The refortification reference is Astronomer, Vita Hludowici Imperatoris, ed. E. Tremp in idem (ed.), Thegan: Gesta Hludowici Imperatoris. Die Taten Kaiser Ludwigs. Astronomus: Vita Hludowici Imperatoris. Das Leben Kaiser Ludwigs, Monumenta Germaniae Historica (Scriptores rerum Germanicum in usum scholarum separatim editi) LXIV (Hannover 1995), online at http://www.dmgh.de/dmghband.html?bsbbandname=00000712, last modified 8 November 2004 as of 10 November 2007, pp. 278-558 with introduction pp. 53-153, cap. 8: “… ciuitatem Ausonam, castrum Cardonam, Castaserram, et reliqua oppida olim deserta, munivit…. Now, it’s an oppidum desertum once again… Apart from the archaeologists and tourists!

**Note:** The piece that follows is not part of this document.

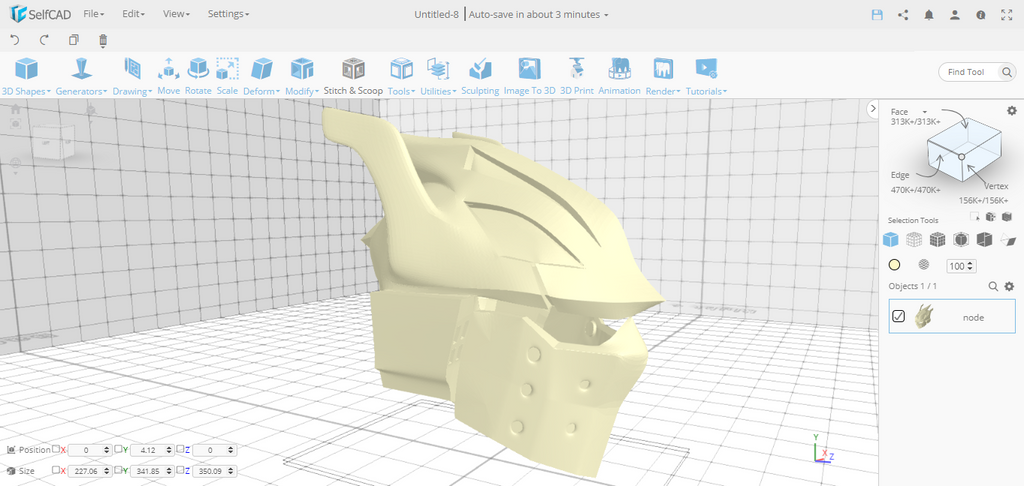Select the Rotate tool

click(198, 76)
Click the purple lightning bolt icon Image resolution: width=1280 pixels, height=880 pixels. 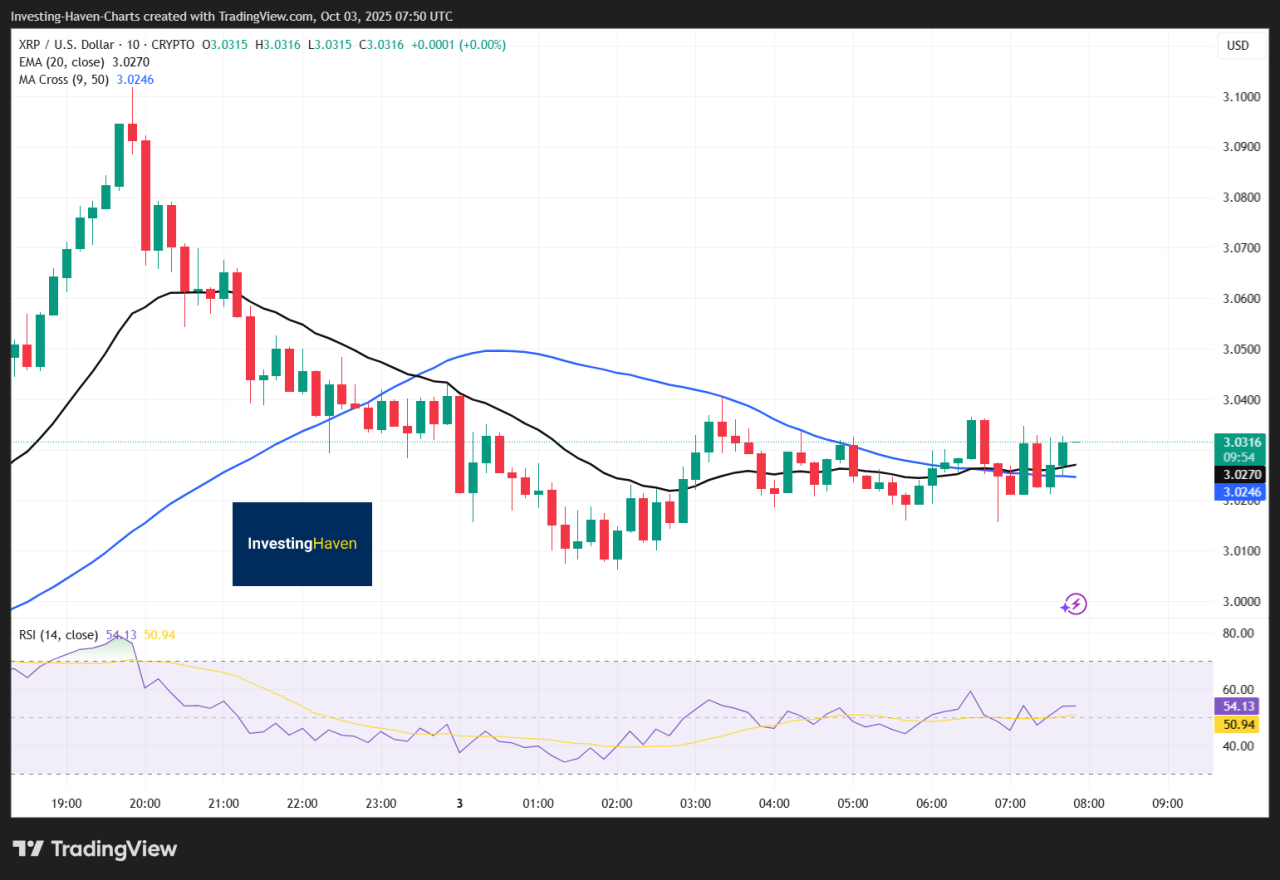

5. Often hard to know what to cite on this: I would work from Norman Pounds, An Economic History of Medieval Europe, 2nd edn. (London 1994) which is solid but thorough and gives you some references that weren’t in the first edition. Much more readable is Georges Duby, The Early Growth of the European Economy: warriors and peasants from the seventh to the twelfth century, transl. Howard Clarke (London 1974), but very of its time and quite possibly where Reynolds got his ideological stances mentioned below. Pp. 25-27 of Duby’s book give the minimum figures and their sources, but as Pounds and many others have observed, it seems very unlikely that medieval agriculture could have fed so many on so little surplus. Reynolds’s most focused work on this was “Medieval cereal yields in Catalonia and England. An empirical challenge” in Acta Medievalia Vol. 18 (Barcelona 1998), pp. 495–509.

6. Reynolds & Shaw, “The Third Harvest”, an unpaginated text of which is online here, last modified 20 February 2008 as of 15 July 2008.